Could you lay out the items below as a JSON list of strings, one string per line, skipping blank lines and leaving the pictures out? Cover only the part that runs from the start of the items through the line containing "click(87, 1019)", both ends included.

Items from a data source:

----------------

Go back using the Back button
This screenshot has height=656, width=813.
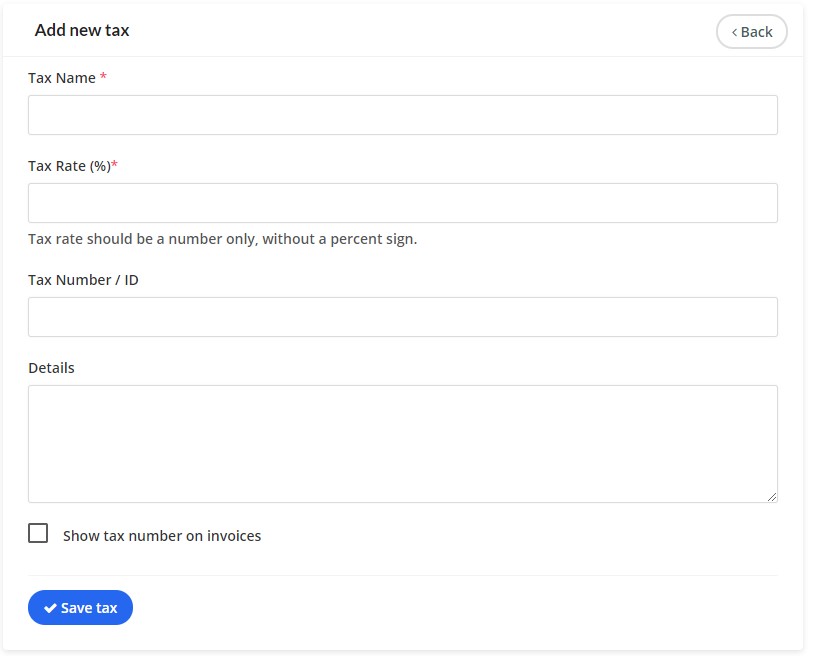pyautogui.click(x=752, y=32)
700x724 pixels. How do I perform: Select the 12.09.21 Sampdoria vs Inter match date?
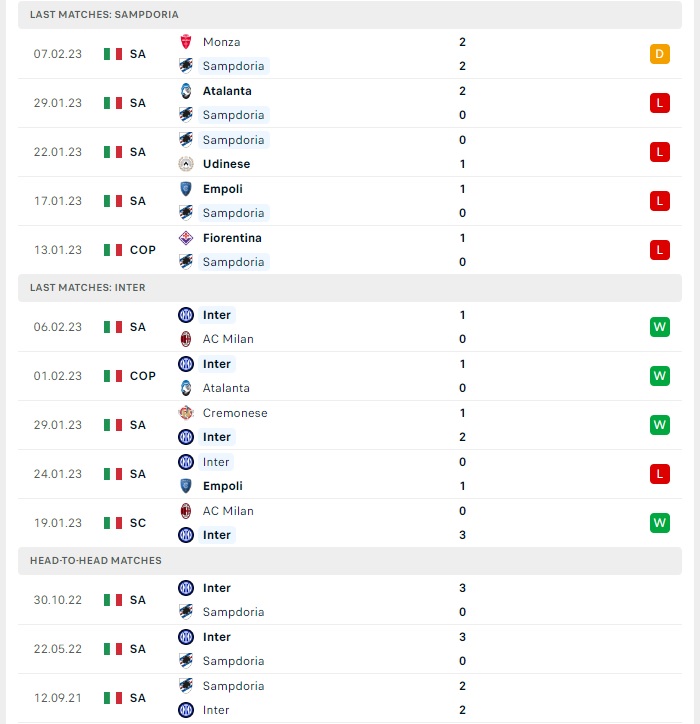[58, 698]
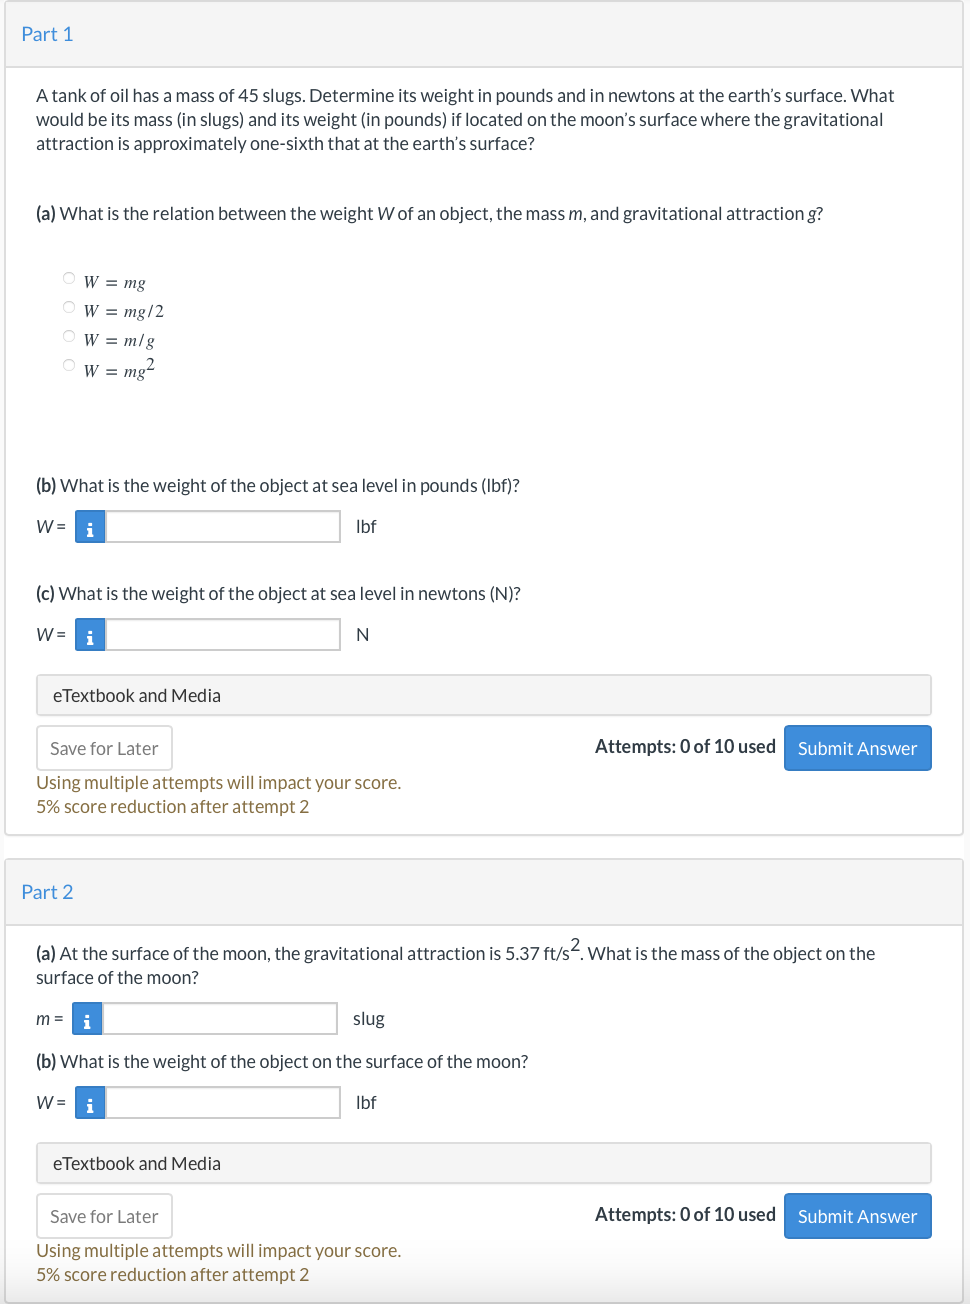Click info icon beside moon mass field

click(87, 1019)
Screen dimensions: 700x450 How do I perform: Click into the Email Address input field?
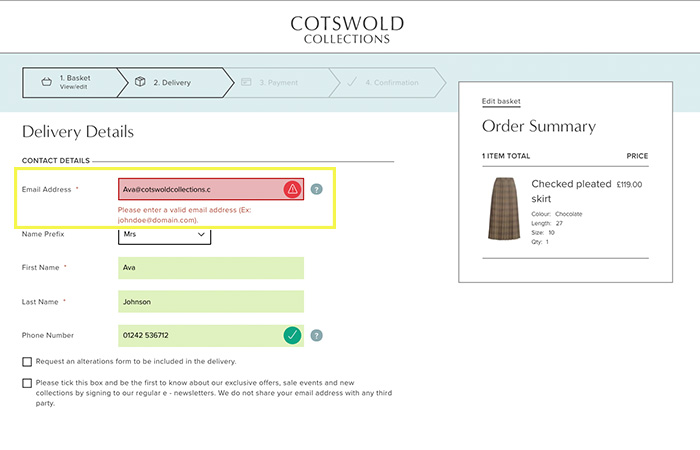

----------------

Answer to this exercise |
[
  "Go back using the Back button",
  "This screenshot has height=656, width=813.",
  "pyautogui.click(x=752, y=32)",
  "700x724 pixels. How do I perform: Select the 12.09.21 Sampdoria vs Inter match date?",
  "[58, 698]",
  "Click info icon beside moon mass field",
  "click(87, 1019)"
]